### ABOUT THIS EXERCISE
Set down the data below in full, exactly as it reads, but without the pictures.

### EXTRACTED ENTRIES
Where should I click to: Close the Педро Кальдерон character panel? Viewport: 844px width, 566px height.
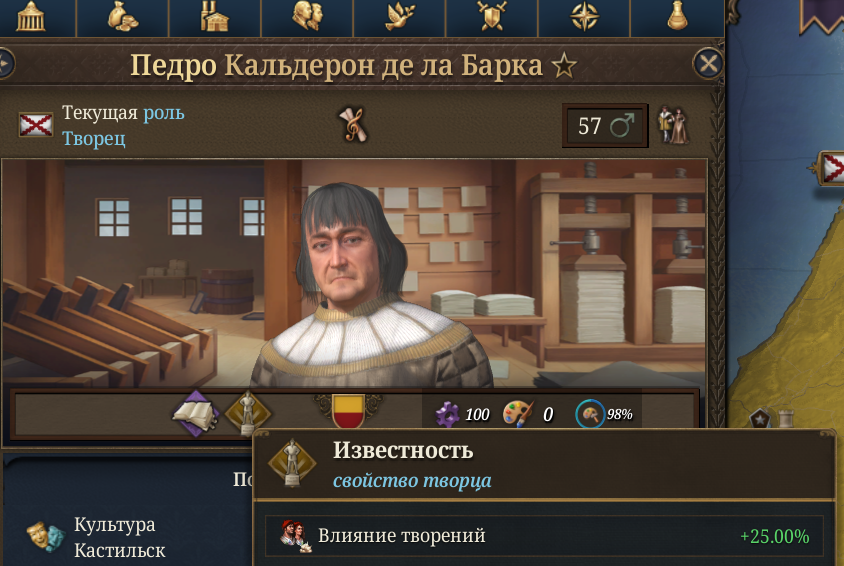coord(708,64)
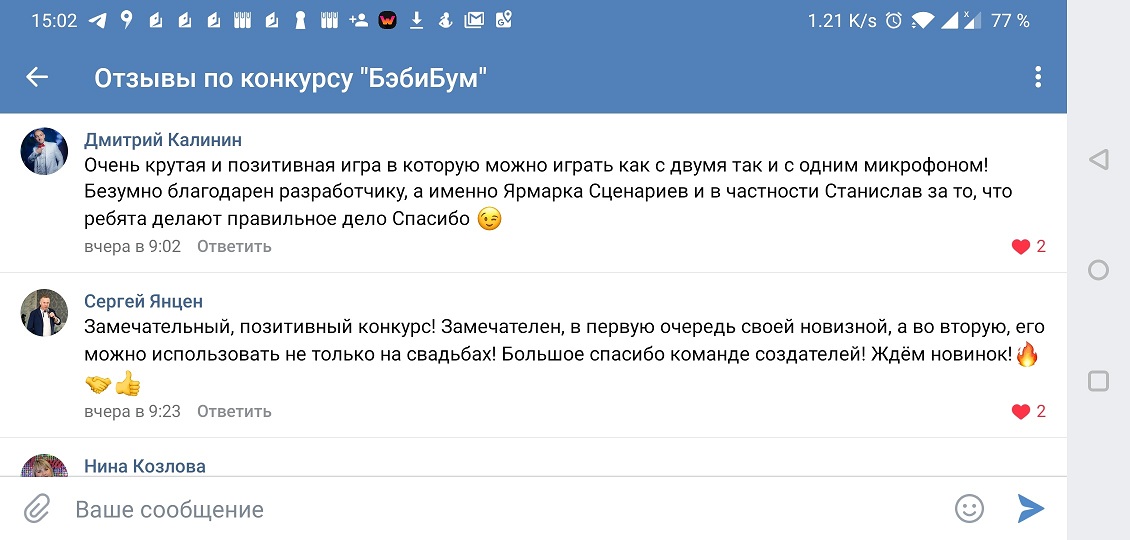Open Нина Козлова's profile by name
This screenshot has width=1130, height=540.
pyautogui.click(x=145, y=466)
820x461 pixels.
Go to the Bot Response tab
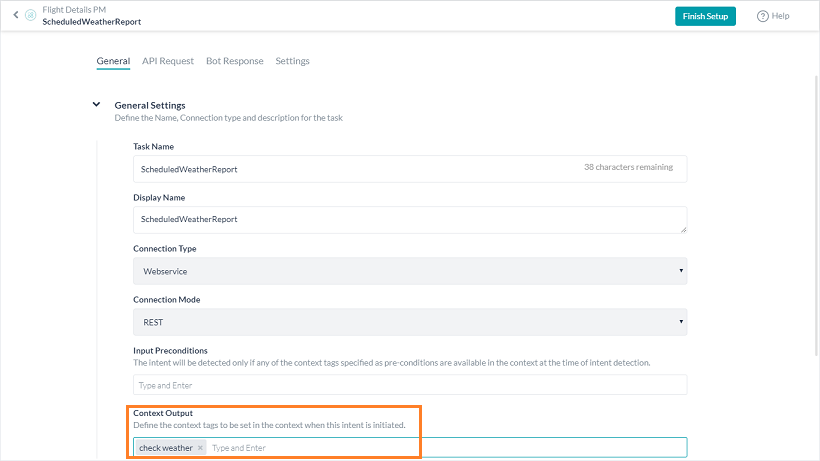tap(235, 61)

### PROBLEM SOLUTION
Where should I click to: Close the Педро Кальдерон character panel? Viewport: 844px width, 566px height.
coord(708,64)
Open Нина Козлова's profile by name
This screenshot has width=1130, height=540.
pyautogui.click(x=145, y=466)
820x461 pixels.
Go to the Bot Response tab
tap(235, 61)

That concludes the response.